Applio [Bug]: Multi GPU training not working

Project Version

3.5.0

Platform and OS Version

Linux Ubuntu 22.0

Affected Devices

Tried it on Linux only

Existing Issues

No response

What happened?

Multi GPU training doesn't work. Single GPU training works just fine.

GPUs: 2 * RTX 5090 32GB CPU: 48 Cores RAM: 128GB Python: Python 3.12.3

Steps to reproduce

Train a model, starting from a pretrained one, using multiple GPUs
Start Training. It crashes.
Switch to single gpu. Start Training. It works.

Expected behavior

Multi GPU training works

Attachments

No response

Screenshots or Videos

No response

Additional Information

No response

Sep 16 '25 13:09 mhciwnzoq

It crashes.

details?

Sep 16 '25 13:09 AznamirWoW

I no longer have access to that environment unfortunately. That dataset I was training was large. Now I've spun up a new env, and I've tried 2 GPUs with a small file. The training never starts. It's stuck like this forever. If I change the GPU config from 0-1 to 0 then it starts training. Same GPUs in ticket.

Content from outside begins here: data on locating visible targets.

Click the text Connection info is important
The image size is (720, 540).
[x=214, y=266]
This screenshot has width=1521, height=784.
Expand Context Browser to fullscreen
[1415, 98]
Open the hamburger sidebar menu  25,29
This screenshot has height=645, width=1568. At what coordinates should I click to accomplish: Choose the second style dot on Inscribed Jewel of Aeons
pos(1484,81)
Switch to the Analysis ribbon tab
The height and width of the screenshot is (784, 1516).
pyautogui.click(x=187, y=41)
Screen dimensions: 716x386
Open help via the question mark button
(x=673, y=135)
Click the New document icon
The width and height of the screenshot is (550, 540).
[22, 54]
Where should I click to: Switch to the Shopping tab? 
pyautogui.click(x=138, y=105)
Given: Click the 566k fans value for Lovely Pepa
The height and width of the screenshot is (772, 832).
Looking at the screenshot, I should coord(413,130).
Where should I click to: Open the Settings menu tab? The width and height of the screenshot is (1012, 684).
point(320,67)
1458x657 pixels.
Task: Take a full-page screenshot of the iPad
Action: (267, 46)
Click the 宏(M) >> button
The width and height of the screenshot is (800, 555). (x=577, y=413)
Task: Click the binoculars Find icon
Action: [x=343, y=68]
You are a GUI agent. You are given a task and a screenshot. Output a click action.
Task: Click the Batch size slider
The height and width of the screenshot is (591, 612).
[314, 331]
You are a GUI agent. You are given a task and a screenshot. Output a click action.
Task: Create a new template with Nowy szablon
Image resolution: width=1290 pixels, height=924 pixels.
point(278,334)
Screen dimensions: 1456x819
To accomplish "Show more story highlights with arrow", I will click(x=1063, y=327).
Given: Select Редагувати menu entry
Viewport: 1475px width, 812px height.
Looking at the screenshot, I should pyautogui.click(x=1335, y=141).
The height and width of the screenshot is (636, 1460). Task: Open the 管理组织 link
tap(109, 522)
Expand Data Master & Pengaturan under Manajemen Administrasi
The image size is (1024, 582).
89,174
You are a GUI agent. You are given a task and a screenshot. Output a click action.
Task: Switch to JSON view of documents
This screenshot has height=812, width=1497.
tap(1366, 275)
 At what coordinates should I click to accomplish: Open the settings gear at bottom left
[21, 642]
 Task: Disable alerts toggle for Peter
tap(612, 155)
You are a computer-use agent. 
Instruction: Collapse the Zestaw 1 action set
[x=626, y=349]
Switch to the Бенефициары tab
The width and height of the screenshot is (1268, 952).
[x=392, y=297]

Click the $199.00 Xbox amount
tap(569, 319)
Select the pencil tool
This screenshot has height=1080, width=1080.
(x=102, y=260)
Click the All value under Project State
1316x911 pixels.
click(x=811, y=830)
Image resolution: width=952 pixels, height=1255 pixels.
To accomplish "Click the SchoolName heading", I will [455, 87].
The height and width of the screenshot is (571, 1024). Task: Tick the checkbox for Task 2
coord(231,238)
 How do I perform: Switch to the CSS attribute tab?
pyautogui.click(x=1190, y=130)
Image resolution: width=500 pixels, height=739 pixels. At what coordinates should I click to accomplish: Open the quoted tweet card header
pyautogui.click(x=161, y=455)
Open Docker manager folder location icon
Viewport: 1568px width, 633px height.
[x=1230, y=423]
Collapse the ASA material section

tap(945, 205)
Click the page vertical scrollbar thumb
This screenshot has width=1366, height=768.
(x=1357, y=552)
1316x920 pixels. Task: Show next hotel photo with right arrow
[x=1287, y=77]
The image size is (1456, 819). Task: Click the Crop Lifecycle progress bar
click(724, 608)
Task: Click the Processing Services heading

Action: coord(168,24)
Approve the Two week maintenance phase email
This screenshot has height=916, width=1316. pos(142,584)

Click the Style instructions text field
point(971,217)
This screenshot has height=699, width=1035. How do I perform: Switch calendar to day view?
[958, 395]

Sep 16 '25 18:09 mhciwnzoq

Alright, it took a while to happen, but eventually happened with the small dataset as well. Here it is

Initializing the generator with 109 speakers.
Initializing the generator with 109 speakers.
Using HiFi-GAN vocoder
Using HiFi-GAN vocoder
Using AdamW optimizer
Using AdamW optimizer
Using Single-Scale Mel loss function
Using Single-Scale Mel loss function
Process Process-1:
Process Process-2:
Traceback (most recent call last):
  File "/root/.local/share/uv/python/cpython-3.11.13-linux-x86_64-gnu/lib/python3.11/multiprocessing/process.py", line 314, in _bootstrap
    self.run()
  File "/root/.local/share/uv/python/cpython-3.11.13-linux-x86_64-gnu/lib/python3.11/multiprocessing/process.py", line 108, in run
    self._target(*self._args, **self._kwargs)
  File "/workspace/Applio/rvc/train/train.py", line 467, in run
    net_g = DDP(net_g, device_ids=[device_id])
            ^^^^^^^^^^^^^^^^^^^^^^^^^^^^^^^^^^
  File "/workspace/Applio/.venv/lib/python3.11/site-packages/torch/nn/parallel/distributed.py", line 850, in __init__
    self._ddp_init_helper(
  File "/workspace/Applio/.venv/lib/python3.11/site-packages/torch/nn/parallel/distributed.py", line 1201, in _ddp_init_helper
    self.reducer = dist.Reducer(
                   ^^^^^^^^^^^^^
RuntimeError: CUDA error: an illegal memory access was encountered
CUDA kernel errors might be asynchronously reported at some other API call, so the stacktrace below might be incorrect.
For debugging consider passing CUDA_LAUNCH_BLOCKING=1
Compile with `TORCH_USE_CUDA_DSA` to enable device-side assertions.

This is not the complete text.